Wednesday, March 17, 2010

An Observation







Within my heart I sometimes feel a slight hint of inferiority or a twinge of mediocrity when confronted with conspicuous vulgarity and rudeness.

During the last couple of years earnest prayer has entered my life. Praying benefits both the human face and the human soul. Each day my suspension and contempt for commercialism grows. I try to add more fairness and social justice to my life. I am amused and bewildered by the rhetorical games used to try and influence me into buying this product, supporting this cause. Almost every day I confronted with canvassers on the street asking for help to feed the children, save the Chesapeake Bay, save the environment. Everyday I am polite, keep walking. We live in a society where being an impetuous baby, enthusiastically, bombastically is encouraged and where we hope there is someone to keep us out of dangerous mischief. I attend Mass daily because I like how I feel while I am there and immediately after as I leave the sanctuary and return to the brutish world of consumerism and selfishness. Society now is concerned with fetching this objecting, creating that spectacle. Manners, morality, propriety are discarded or labeled hypocrisy by many. It is a time when profanity dominates our lives; violence defines us; our world has duplicated the informality and lawlessness of a toddler’s nursery. Commercialism wants us to be impatient, impertinent fools, buying and wanting recklessly without thought or consideration. Commercialism rewards us by reminding each item we purchase will immediately be out of date, need to be replaced. Commercialism encourages selfishness and jealousy.

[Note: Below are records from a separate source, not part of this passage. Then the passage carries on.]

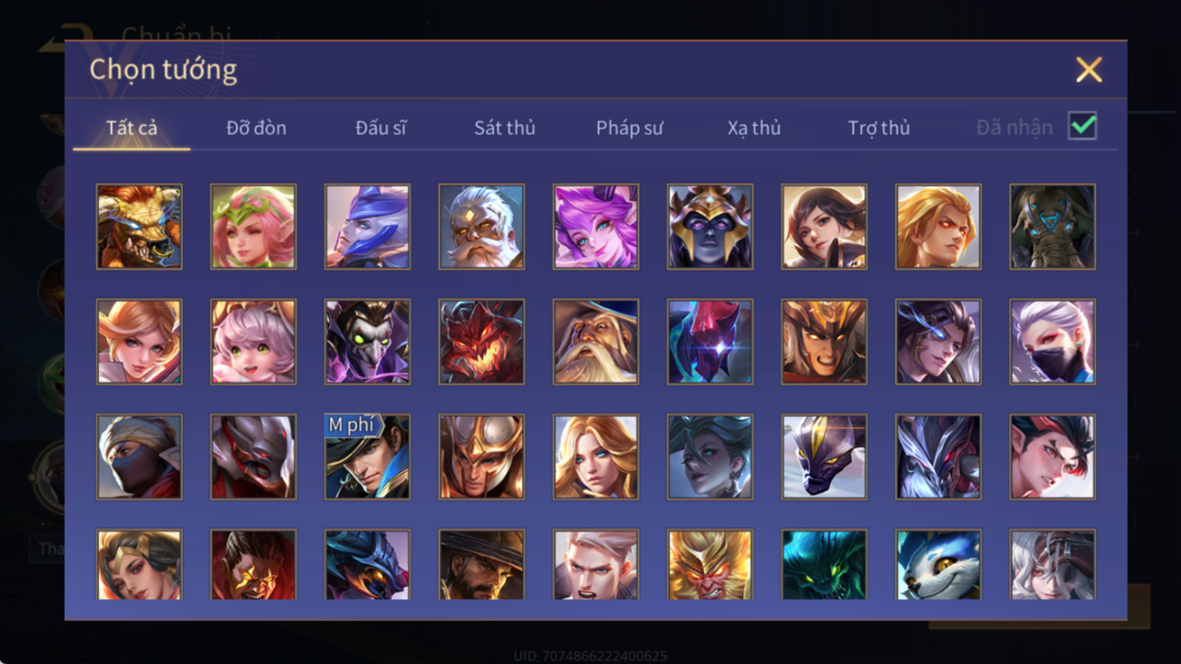Select the wizard with pointed blue hat
The height and width of the screenshot is (664, 1181).
[596, 342]
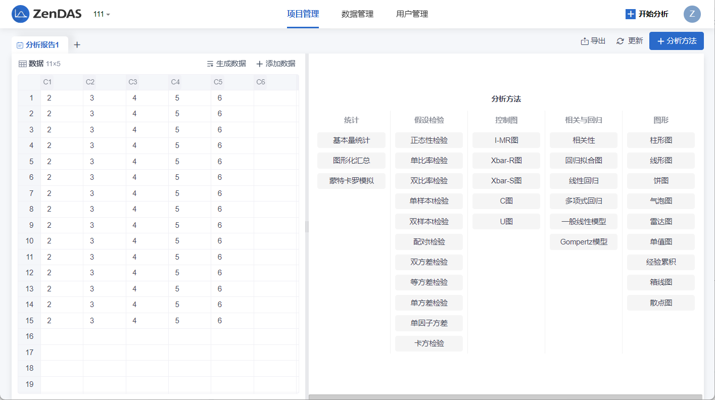Click the add new report plus icon
Image resolution: width=715 pixels, height=400 pixels.
(77, 45)
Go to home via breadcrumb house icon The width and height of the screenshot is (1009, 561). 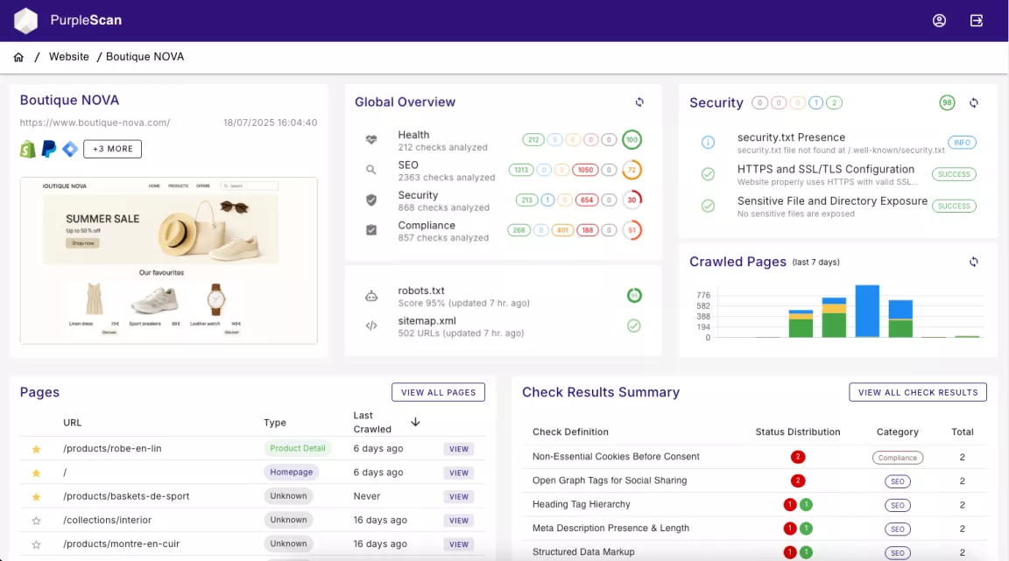click(x=18, y=57)
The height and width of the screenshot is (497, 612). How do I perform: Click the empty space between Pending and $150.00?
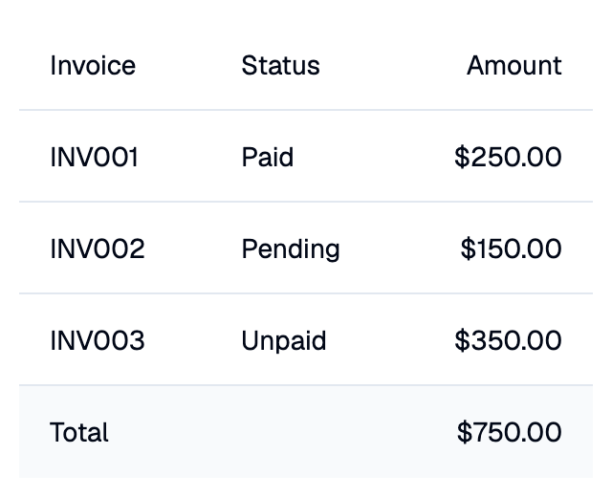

I have been foolish: I think a Christian can learn much when we stop talking and simply observe ourselves and people around us with an open mind. I am contrite: I ask myself if I remembered to ask God for forgiveness. Incorporating Christ’s social justice teachings into daily life is easier said than done sometime. Every block there is some new need which asks for a response, monetarily or human acknowledgment. The love which Christ encourages us to develop and share is difficult and in many ways in direct opposition to this culture. It is amazing that after two thousand years Jesus Christ remains a radical, a rebel.

Developing and sharing Christ’s love and fellowship takes time, effort, patience. Charity, Humility, Obedience are difficult to learn and practice. But, they provide a wonderful foundation for a loving relationship with God; they provide a wonderful framework for considering a vocation; they provide an outline to refer to when we prepare for confession.

Christ encourages us to use our hearts, minds, souls to search out the divine within each of us, to seek the good in each of us, to share our goodness, our hope, our faith. The imagination can and should be a tool used to move each one of us closer to God; all that we do should promote this. With adequate contemplation Christ’s social teachings can help improve our lives.

Before the piano sounds, before the wisecrack always remember to pray.